Sorriso accennato. Chi lo conosce, sa che quello è il suo sorriso che ha la stessa levità del tono di voce o dei gesti. Come quando tocca la croce che gli pende sul petto, mentre parla, seduto sulla sediolina verde, in una stanza al secondo piano dell'Arcivescovado, nel cuore di Barivecchia. Perché siamo qui? Perché monsignor Francesco Cacucci celebra i suoi 50 anni cli sacerdozio, era il 29 giugno 1966, e l’arcivescovo ha accettato l’intervista, cosa assai rara. Uomo schivo, sostanzialmente, seppur immerso nel popolo.

 

Facciamo un salto indietro: giorno d'emozione, quel 29 giugno?

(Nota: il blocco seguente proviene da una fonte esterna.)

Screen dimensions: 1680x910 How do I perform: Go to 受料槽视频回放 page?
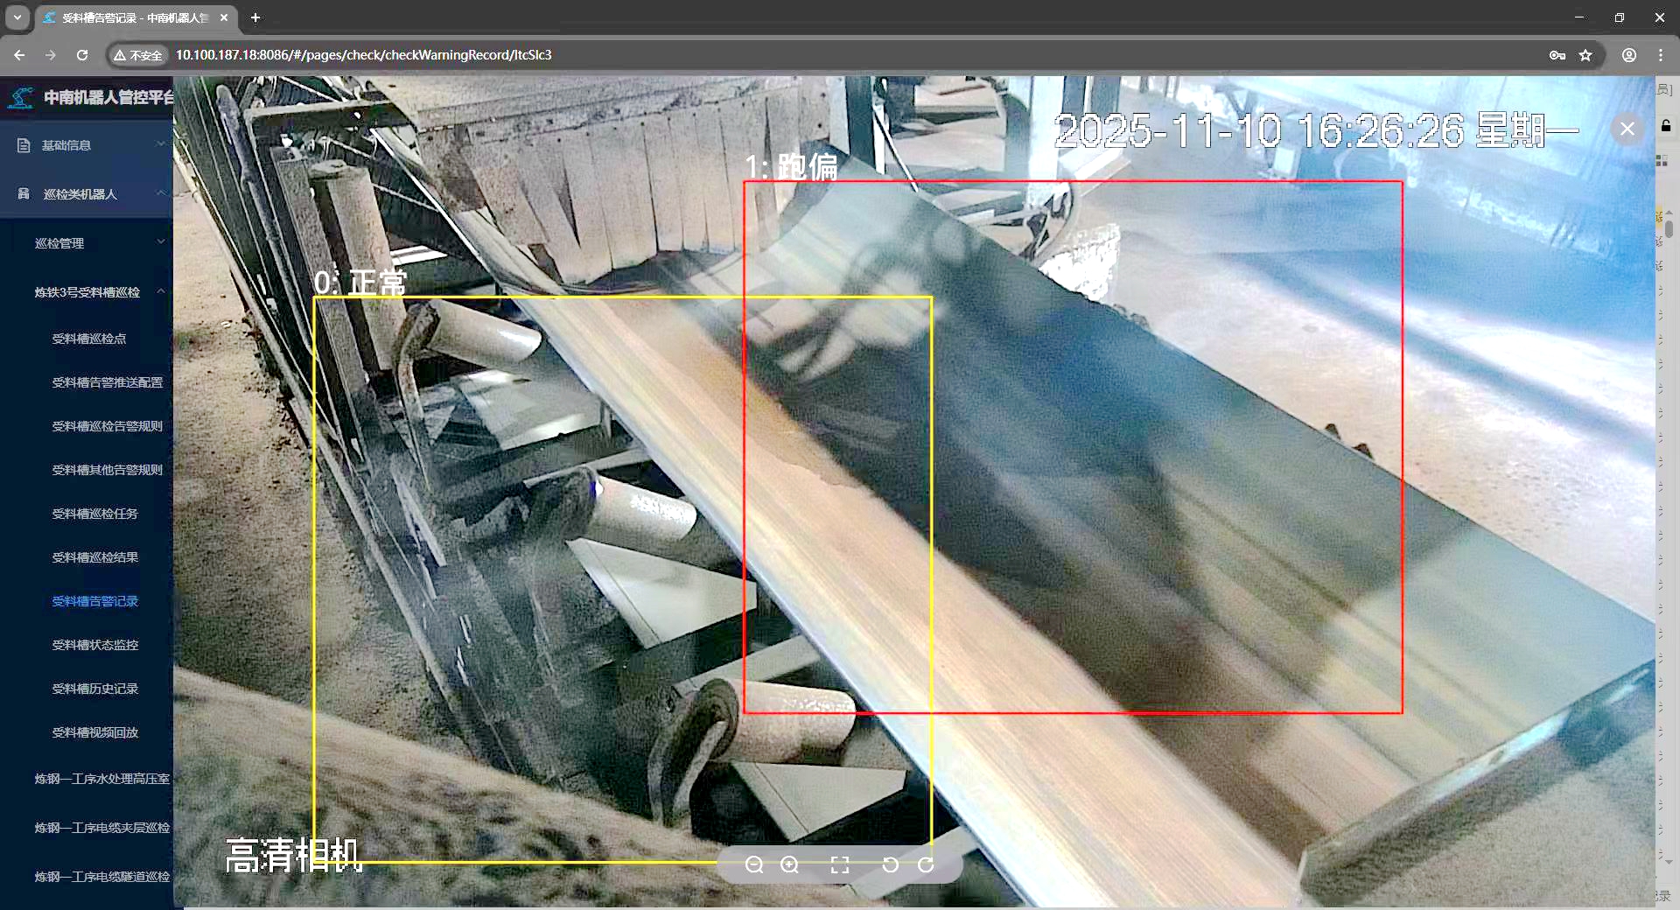pos(95,732)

«Non particolarmente, né il giorno dell’ordinazione presbiterale, né il giorno dell'ordinazione episcopale, 29 anni fa. Potrei dire che il Signore mi ha preparato a vivere i momenti di pienezza e di gioia nell'intero arco del ministero presbiteriale ed episcopale. Quindi quando si dice '”il giorno più bello della mia vita”, la prima comunione o il giorno dell'ordinazione, credo che questo non faccia parte della mia profonda esperienza, Ciò non significa che non abbia vissuto felicemente la mia vita sacerdotale. Devo forse sottolineare che una sorta di pienezza di vita sacerdotale l'ho vissuta da parroco perché l'esperienza della parrocchia è l'esperienza dell'incontro con una chiesa di popolo dove percepire la fede a livelli alti; ci sono i fedelissimi ma anche coloro che vivono sulla soglia».

 

Da vescovo ha perso forse il contatto con la «strada»?

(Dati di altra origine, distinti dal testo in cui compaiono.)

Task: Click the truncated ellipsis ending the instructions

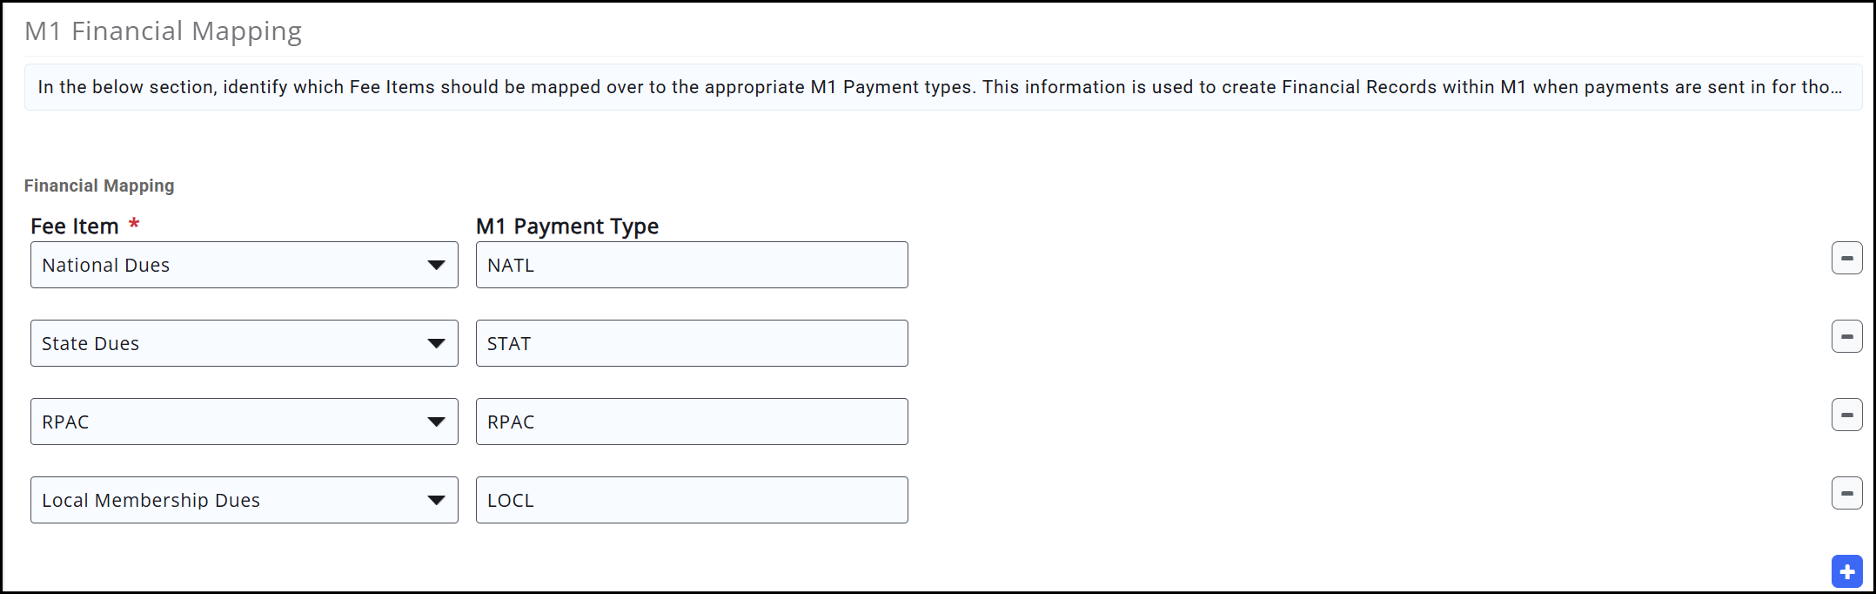Action: 1835,89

«Ho vissuto i primi sei anni da vescovo ausiliare nella diocesi di Bari-Bitonto, ho continuato a vivere a casa con i miei genitori, in un condominio, quindi non ho perso questo riferimento con la strada. C'è da dire che l'esperienza del vescovo è un’esperienza unica e singolare, si vive una paternità che nemmeno da sacerdote si vive con tale pienezza».

 

Ma cosa è cambiato in questi 50 anni? Sono ad esempio cambiate le parole per dialogare con le persone? Era più facile un tempo rispetto a questa distanza, a questo nichilismo dei tempi nuovi?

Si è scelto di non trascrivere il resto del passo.